> DATA SECTION:
%%
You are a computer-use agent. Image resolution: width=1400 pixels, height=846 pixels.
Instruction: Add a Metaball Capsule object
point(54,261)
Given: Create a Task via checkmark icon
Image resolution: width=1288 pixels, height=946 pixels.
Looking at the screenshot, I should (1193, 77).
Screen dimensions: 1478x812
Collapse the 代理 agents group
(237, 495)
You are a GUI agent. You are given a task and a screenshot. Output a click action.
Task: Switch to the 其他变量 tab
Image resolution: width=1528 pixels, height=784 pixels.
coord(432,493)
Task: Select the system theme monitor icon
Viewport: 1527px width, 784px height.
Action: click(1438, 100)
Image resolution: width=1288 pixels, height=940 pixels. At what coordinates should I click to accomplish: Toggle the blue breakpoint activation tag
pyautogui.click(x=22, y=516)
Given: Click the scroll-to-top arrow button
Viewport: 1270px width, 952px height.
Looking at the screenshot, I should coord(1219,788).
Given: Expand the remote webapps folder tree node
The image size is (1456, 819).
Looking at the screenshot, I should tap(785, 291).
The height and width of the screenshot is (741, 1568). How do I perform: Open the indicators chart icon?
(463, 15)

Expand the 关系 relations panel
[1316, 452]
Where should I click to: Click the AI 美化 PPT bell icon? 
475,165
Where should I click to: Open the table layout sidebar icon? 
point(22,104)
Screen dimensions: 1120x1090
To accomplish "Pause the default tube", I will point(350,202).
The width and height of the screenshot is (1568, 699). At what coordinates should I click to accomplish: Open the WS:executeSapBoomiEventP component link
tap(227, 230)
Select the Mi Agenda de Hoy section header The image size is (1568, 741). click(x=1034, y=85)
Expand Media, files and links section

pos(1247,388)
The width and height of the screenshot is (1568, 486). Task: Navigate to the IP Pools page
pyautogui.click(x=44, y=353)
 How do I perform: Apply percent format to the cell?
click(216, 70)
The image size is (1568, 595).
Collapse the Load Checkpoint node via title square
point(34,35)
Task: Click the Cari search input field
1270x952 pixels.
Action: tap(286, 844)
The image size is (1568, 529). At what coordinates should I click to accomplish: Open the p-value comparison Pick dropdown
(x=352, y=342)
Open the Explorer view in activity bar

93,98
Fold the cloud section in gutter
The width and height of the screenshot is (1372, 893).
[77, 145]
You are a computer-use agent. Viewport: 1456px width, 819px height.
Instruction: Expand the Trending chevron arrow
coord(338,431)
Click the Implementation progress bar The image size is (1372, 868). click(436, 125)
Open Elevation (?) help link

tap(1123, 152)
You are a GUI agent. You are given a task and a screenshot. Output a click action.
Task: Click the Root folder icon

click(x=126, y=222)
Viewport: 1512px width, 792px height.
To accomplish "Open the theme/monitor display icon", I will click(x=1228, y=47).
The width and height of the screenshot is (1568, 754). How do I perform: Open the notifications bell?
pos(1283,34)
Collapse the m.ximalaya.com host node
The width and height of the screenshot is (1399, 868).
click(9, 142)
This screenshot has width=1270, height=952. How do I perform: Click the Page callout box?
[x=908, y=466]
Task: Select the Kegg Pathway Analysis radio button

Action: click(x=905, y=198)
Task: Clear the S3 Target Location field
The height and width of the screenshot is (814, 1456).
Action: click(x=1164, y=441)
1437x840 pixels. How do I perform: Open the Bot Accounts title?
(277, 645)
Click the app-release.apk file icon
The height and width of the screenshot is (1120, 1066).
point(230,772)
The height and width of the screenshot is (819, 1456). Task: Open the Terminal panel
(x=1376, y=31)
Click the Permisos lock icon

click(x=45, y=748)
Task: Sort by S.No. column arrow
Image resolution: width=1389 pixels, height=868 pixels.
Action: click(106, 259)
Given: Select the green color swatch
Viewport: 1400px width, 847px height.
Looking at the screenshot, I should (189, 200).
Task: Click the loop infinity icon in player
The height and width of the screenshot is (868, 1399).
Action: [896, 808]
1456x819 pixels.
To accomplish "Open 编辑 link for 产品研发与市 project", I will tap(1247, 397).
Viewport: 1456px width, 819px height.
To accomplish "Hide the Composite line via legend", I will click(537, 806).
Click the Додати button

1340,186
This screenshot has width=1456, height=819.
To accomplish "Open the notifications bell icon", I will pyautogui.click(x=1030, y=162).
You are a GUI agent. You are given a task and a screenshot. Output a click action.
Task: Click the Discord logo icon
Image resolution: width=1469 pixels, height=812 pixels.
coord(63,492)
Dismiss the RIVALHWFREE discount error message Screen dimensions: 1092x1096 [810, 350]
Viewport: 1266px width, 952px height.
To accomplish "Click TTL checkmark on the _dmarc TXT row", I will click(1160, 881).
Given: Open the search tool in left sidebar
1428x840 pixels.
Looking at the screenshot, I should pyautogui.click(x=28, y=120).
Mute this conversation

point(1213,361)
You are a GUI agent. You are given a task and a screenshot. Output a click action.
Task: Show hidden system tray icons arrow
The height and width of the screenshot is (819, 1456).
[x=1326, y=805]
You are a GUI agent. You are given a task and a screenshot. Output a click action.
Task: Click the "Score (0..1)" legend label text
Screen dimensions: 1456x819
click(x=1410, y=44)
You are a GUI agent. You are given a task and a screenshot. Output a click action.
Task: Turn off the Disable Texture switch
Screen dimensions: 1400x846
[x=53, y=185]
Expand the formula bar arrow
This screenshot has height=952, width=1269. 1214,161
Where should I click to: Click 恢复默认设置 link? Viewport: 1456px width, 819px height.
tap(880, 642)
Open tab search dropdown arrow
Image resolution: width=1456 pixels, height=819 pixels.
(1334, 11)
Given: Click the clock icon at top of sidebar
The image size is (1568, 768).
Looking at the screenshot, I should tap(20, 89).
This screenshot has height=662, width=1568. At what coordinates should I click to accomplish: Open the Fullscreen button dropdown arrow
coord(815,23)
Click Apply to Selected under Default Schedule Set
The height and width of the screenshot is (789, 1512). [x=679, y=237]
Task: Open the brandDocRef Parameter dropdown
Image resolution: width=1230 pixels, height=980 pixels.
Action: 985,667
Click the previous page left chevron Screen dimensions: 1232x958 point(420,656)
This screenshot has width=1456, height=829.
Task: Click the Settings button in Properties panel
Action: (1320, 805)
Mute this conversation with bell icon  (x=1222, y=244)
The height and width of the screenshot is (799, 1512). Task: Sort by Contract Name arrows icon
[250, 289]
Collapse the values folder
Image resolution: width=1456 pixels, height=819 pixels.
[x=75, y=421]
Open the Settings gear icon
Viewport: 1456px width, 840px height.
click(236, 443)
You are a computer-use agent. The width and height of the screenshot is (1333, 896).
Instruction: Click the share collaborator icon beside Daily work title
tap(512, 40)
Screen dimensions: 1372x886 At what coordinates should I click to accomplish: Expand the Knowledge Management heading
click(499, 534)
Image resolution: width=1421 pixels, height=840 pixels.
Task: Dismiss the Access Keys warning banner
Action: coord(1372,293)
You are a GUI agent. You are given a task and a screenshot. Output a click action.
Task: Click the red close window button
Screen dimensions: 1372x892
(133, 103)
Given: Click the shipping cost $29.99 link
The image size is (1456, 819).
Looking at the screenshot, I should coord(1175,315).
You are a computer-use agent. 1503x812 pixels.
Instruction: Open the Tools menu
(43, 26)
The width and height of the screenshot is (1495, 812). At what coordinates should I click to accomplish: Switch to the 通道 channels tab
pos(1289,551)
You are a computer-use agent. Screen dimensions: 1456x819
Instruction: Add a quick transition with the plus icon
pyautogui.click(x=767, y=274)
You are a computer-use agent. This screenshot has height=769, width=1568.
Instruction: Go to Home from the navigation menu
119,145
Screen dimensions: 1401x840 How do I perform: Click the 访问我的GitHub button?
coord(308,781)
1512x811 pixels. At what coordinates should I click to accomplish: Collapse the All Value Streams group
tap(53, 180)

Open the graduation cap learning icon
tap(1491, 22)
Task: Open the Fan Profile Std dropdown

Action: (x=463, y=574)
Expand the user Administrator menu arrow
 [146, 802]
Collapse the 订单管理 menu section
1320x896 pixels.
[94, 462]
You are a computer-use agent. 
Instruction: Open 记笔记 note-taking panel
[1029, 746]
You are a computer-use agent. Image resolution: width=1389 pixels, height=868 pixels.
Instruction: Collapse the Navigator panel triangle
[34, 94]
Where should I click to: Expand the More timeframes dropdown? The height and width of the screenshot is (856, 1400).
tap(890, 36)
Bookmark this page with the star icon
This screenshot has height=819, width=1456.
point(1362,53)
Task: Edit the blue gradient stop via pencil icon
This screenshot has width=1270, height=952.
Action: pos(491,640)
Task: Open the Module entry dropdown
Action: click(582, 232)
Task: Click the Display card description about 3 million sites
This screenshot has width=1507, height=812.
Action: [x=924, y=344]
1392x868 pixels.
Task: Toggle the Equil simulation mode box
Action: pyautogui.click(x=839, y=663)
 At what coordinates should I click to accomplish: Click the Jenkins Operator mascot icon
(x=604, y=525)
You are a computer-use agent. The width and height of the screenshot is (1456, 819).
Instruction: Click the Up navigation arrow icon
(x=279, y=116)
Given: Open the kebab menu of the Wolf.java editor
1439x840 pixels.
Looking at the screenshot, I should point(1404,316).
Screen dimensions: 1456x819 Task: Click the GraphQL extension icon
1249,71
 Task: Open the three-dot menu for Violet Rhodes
%%
> EXERCISE OBJECTIVE: In your answer, include only the lines above starting at the line that holds "Image resolution: width=1528" and ending at the line that holds "The image size is (1568, 595).", copied exactly.

> RESULT FOR THIS TASK:
Image resolution: width=1528 pixels, height=784 pixels.
coord(432,493)
Task: Select the system theme monitor icon
Viewport: 1527px width, 784px height.
Action: click(1438, 100)
Image resolution: width=1288 pixels, height=940 pixels. At what coordinates should I click to accomplish: Toggle the blue breakpoint activation tag
pyautogui.click(x=22, y=516)
Given: Click the scroll-to-top arrow button
Viewport: 1270px width, 952px height.
Looking at the screenshot, I should coord(1219,788).
Given: Expand the remote webapps folder tree node
The image size is (1456, 819).
Looking at the screenshot, I should tap(785, 291).
The height and width of the screenshot is (741, 1568). How do I perform: Open the indicators chart icon?
(463, 15)

Expand the 关系 relations panel
[1316, 452]
Where should I click to: Click the AI 美化 PPT bell icon? 
475,165
Where should I click to: Open the table layout sidebar icon? 
point(22,104)
Screen dimensions: 1120x1090
To accomplish "Pause the default tube", I will point(350,202).
The width and height of the screenshot is (1568, 699). At what coordinates should I click to accomplish: Open the WS:executeSapBoomiEventP component link
tap(227, 230)
Select the Mi Agenda de Hoy section header The image size is (1568, 741). click(x=1034, y=85)
Expand Media, files and links section

pos(1247,388)
The width and height of the screenshot is (1568, 486). Task: Navigate to the IP Pools page
pyautogui.click(x=44, y=353)
 How do I perform: Apply percent format to the cell?
click(216, 70)
The image size is (1568, 595).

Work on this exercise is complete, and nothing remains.